== Given entries
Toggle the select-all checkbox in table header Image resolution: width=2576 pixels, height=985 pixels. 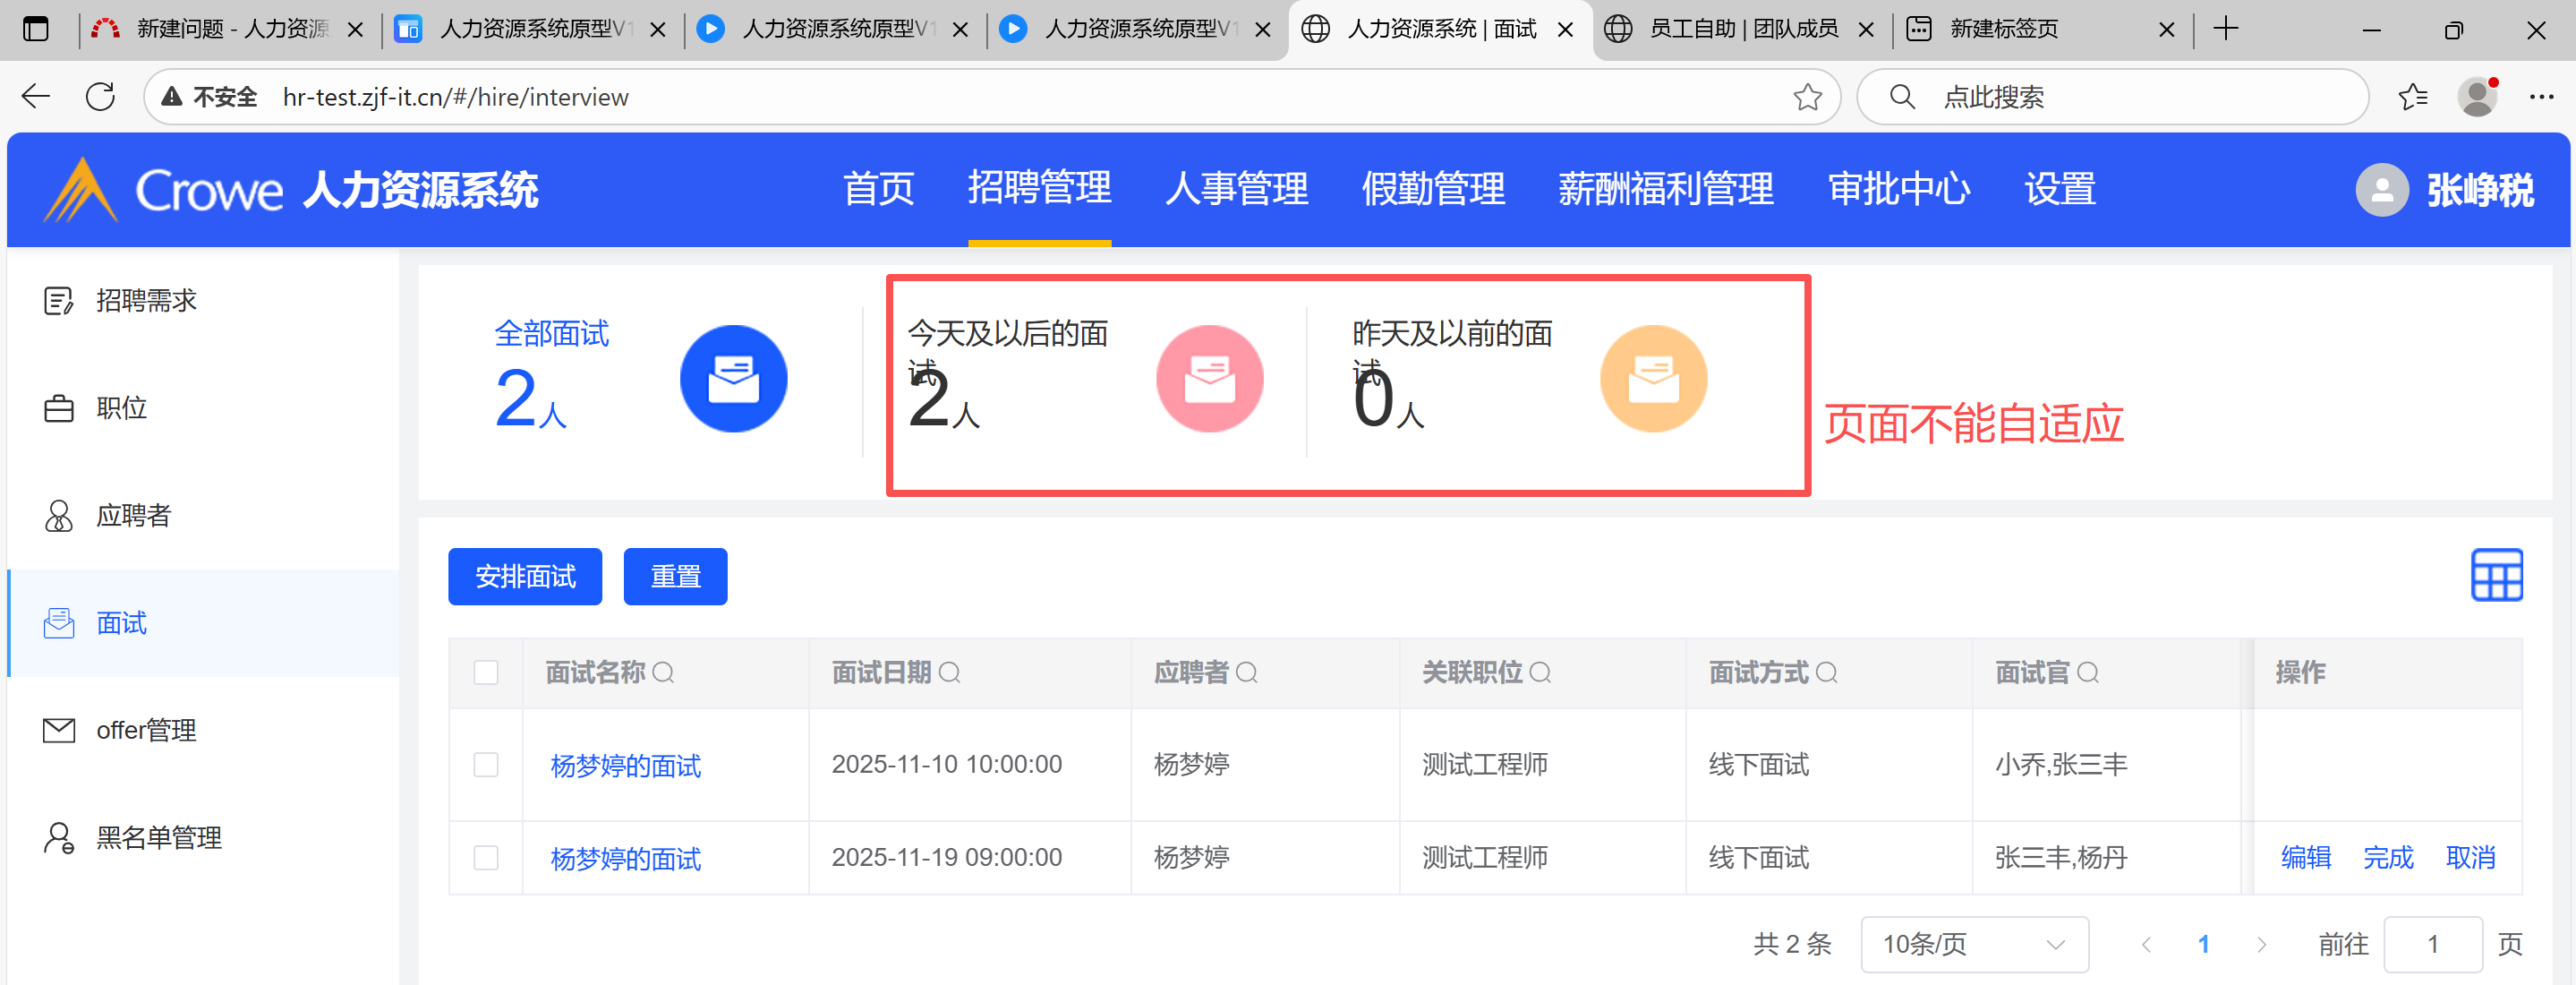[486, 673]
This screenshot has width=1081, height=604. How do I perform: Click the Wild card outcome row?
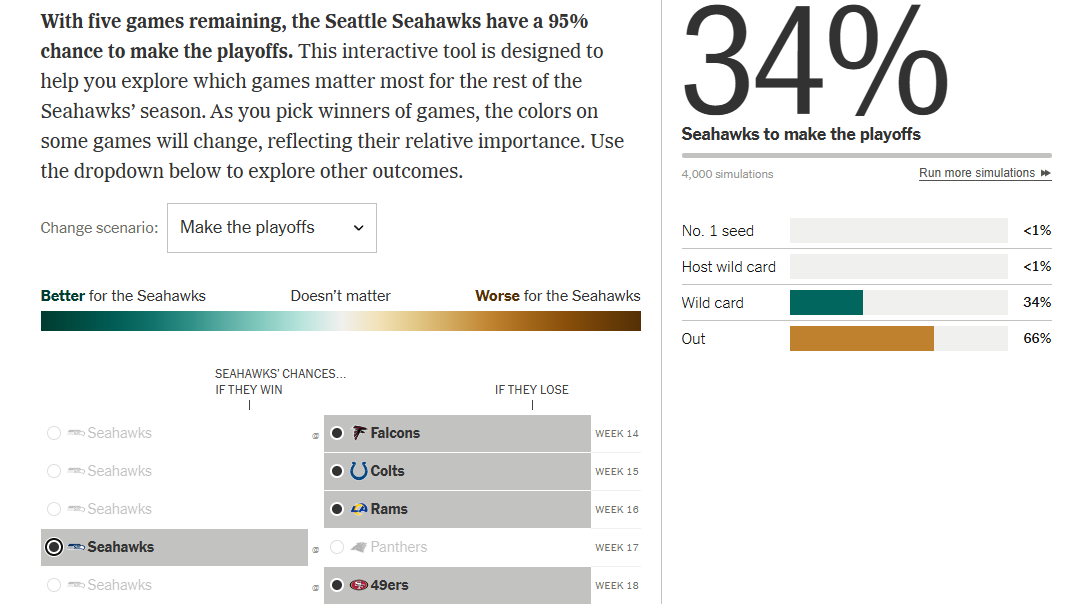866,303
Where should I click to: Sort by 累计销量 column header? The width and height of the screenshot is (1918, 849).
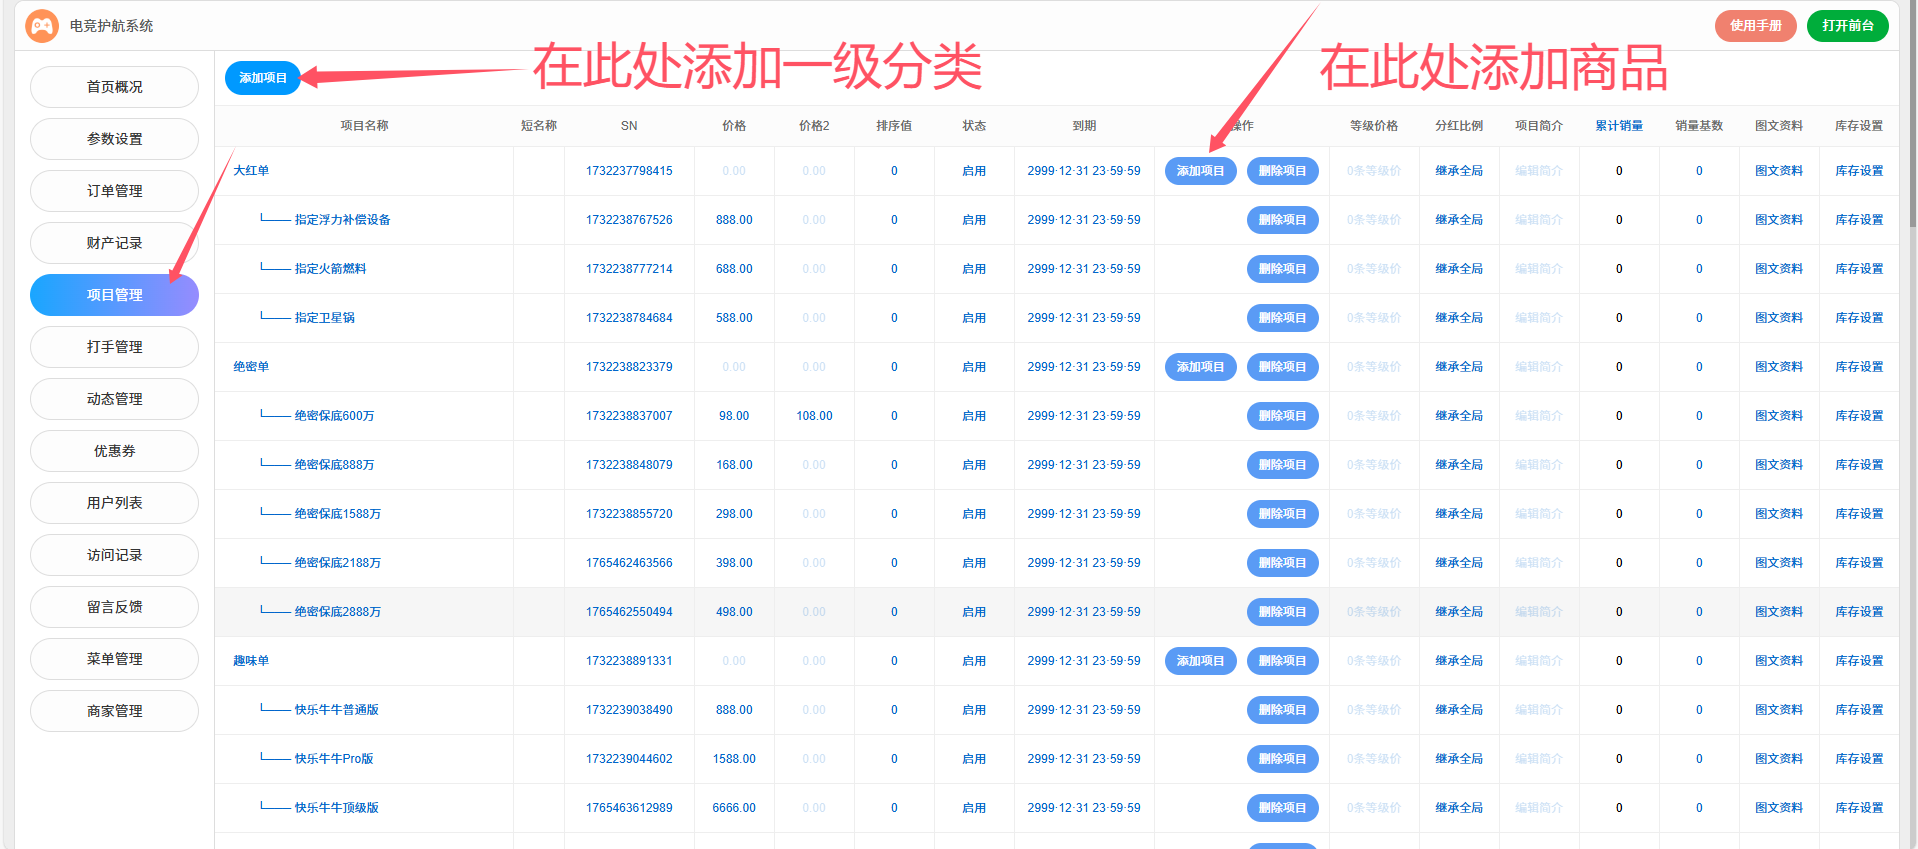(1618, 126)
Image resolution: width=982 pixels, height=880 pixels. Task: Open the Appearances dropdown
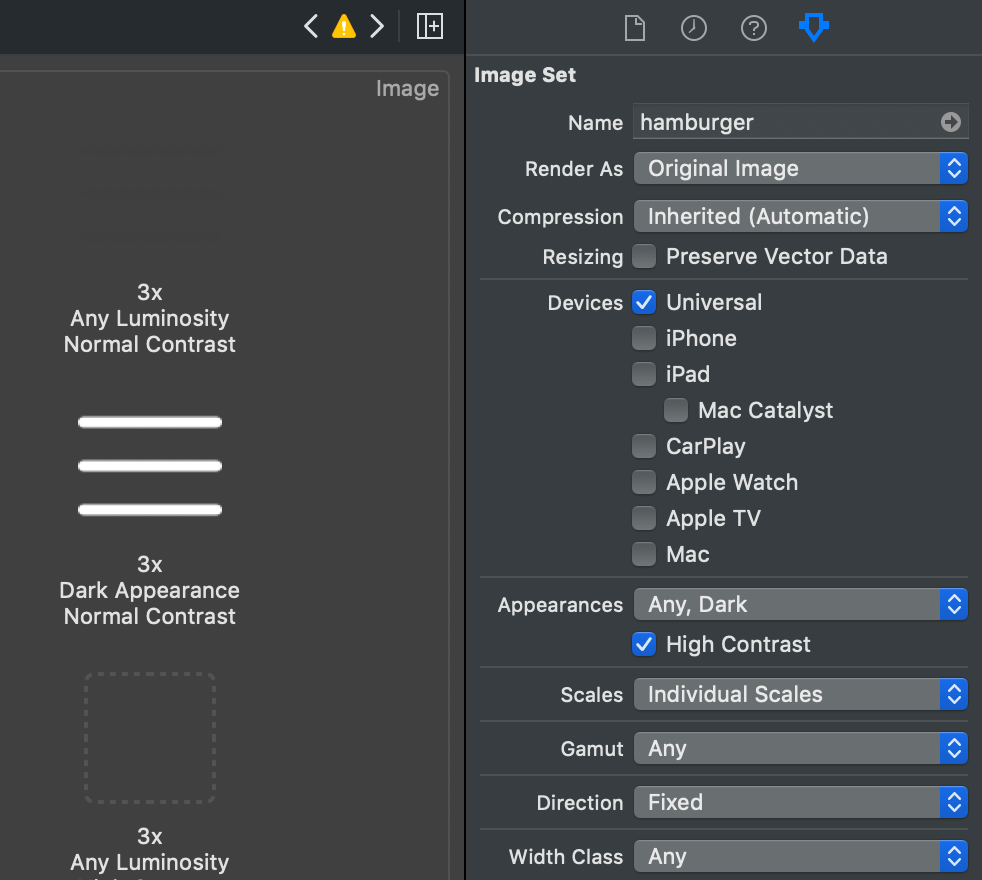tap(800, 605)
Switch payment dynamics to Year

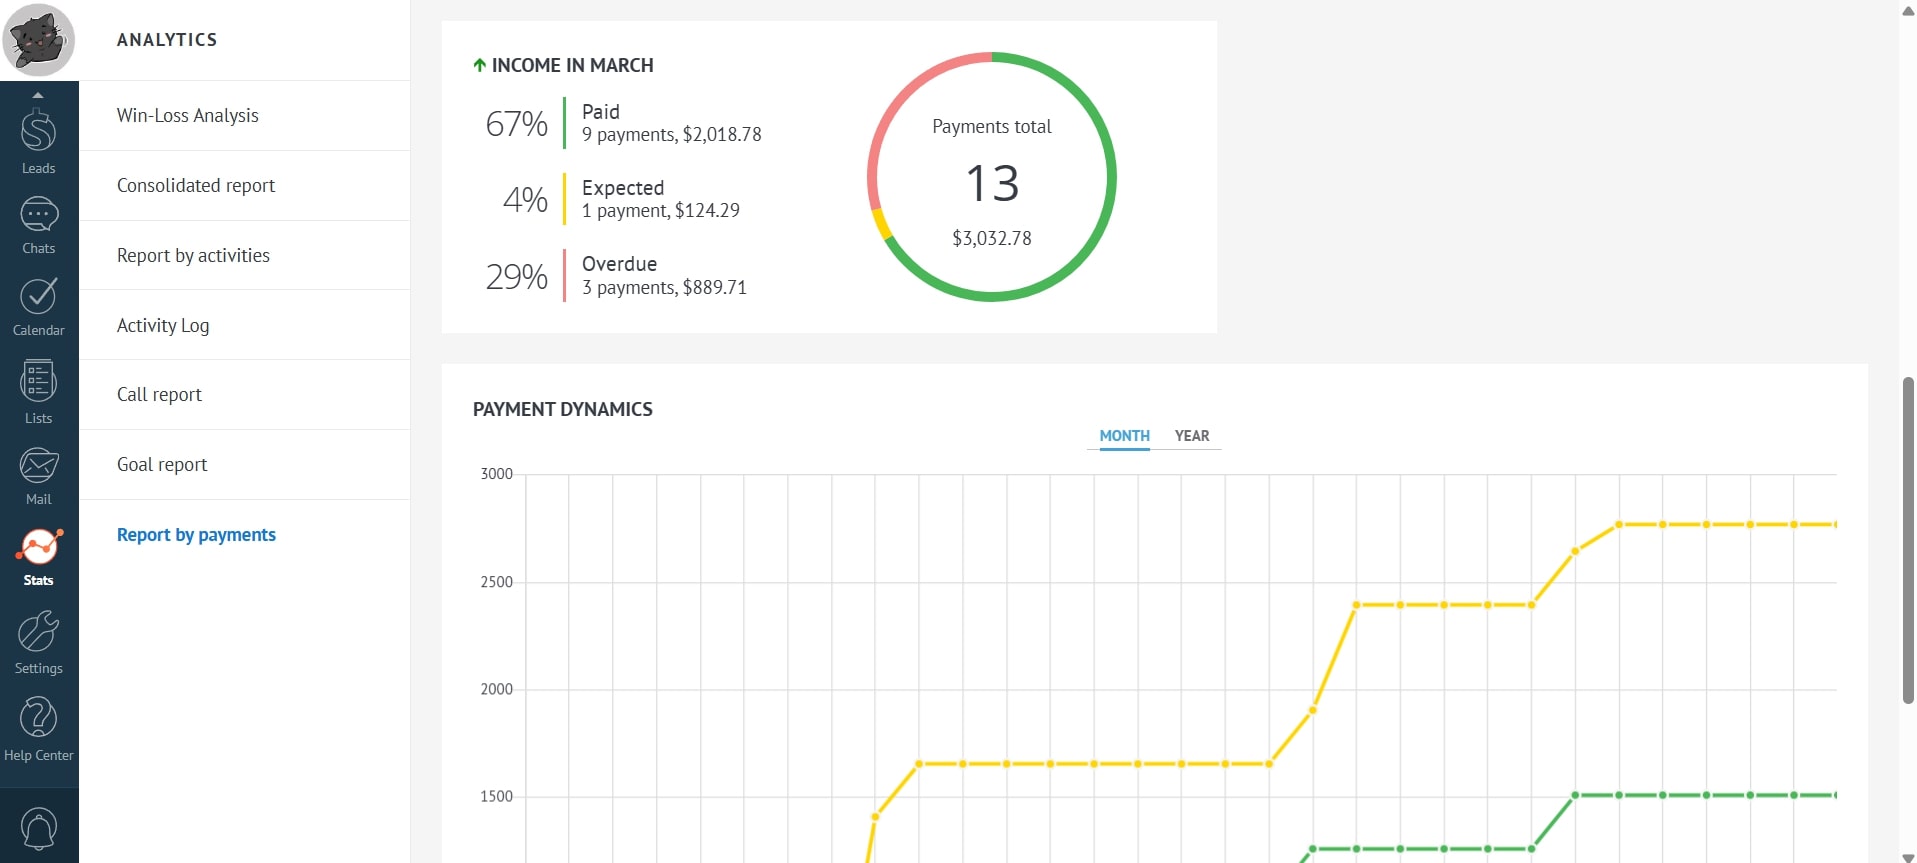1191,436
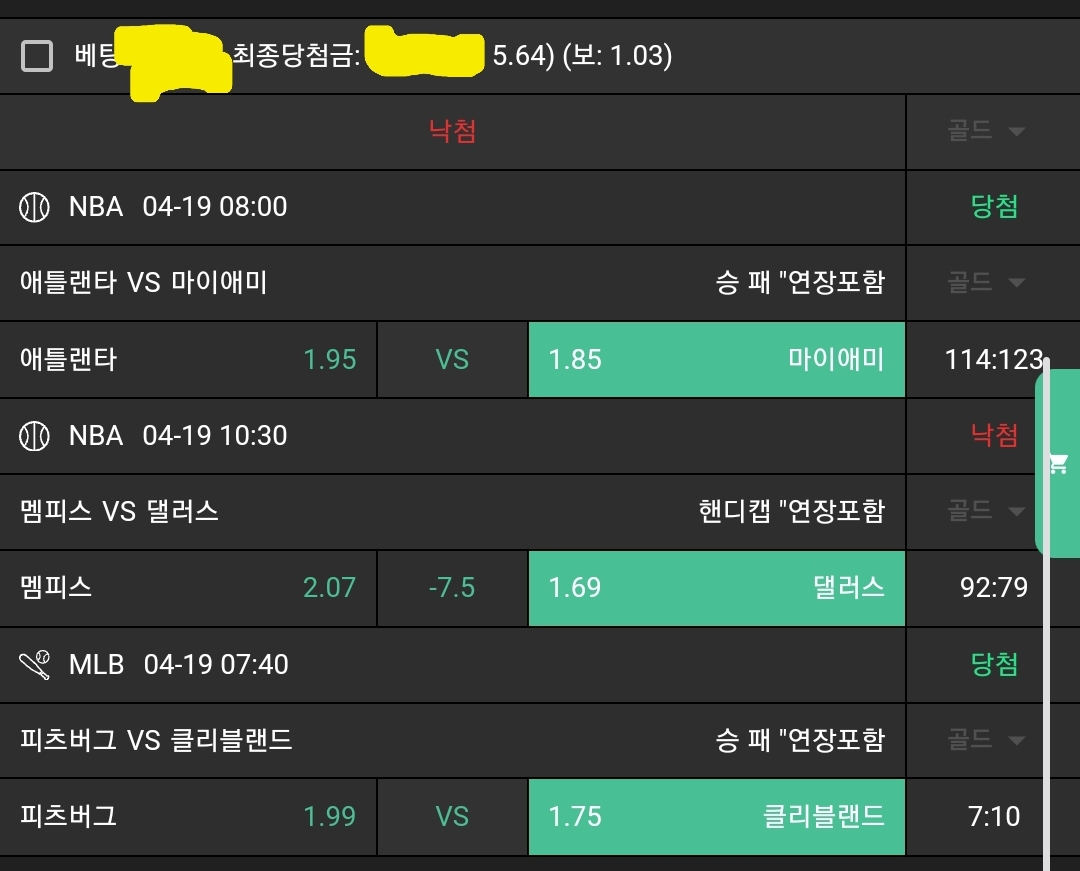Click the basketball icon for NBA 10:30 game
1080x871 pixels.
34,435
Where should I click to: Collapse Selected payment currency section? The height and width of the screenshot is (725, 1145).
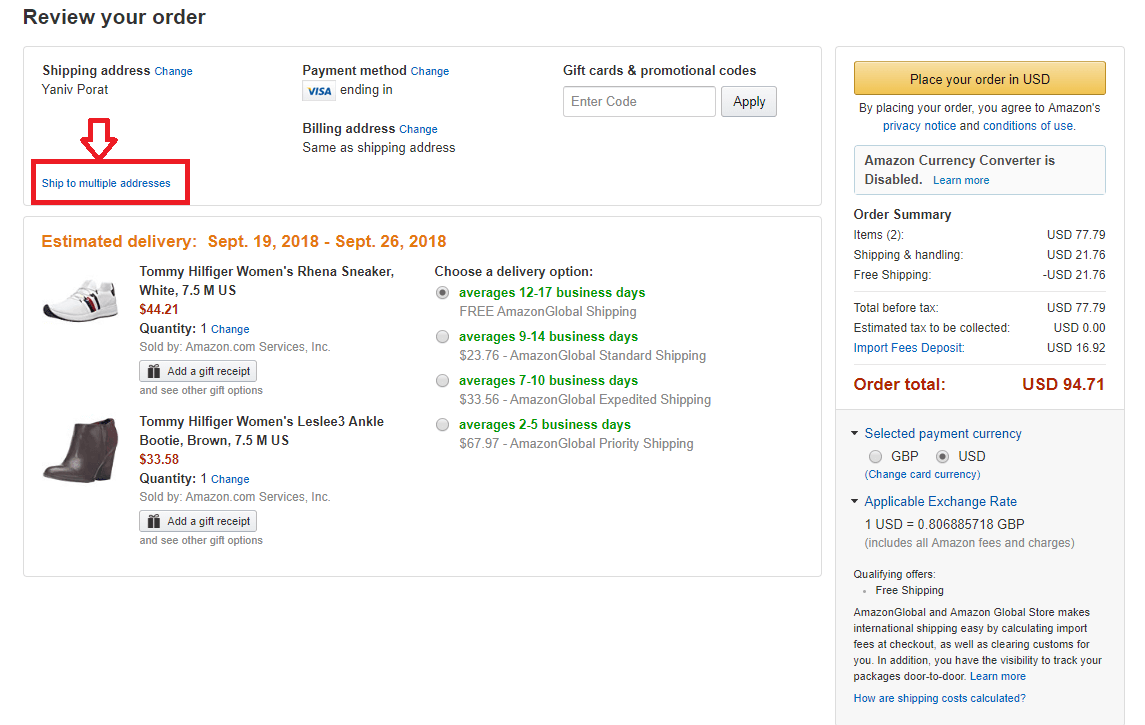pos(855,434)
====
## Work required
Copy word for word the lines of the data above, from the line containing "Where should I click to: Collapse" through the end of the data, including both. Leave the pictures out of your copy.

## Worked answer
Where should I click to: Collapse Selected payment currency section? The height and width of the screenshot is (725, 1145).
pos(855,434)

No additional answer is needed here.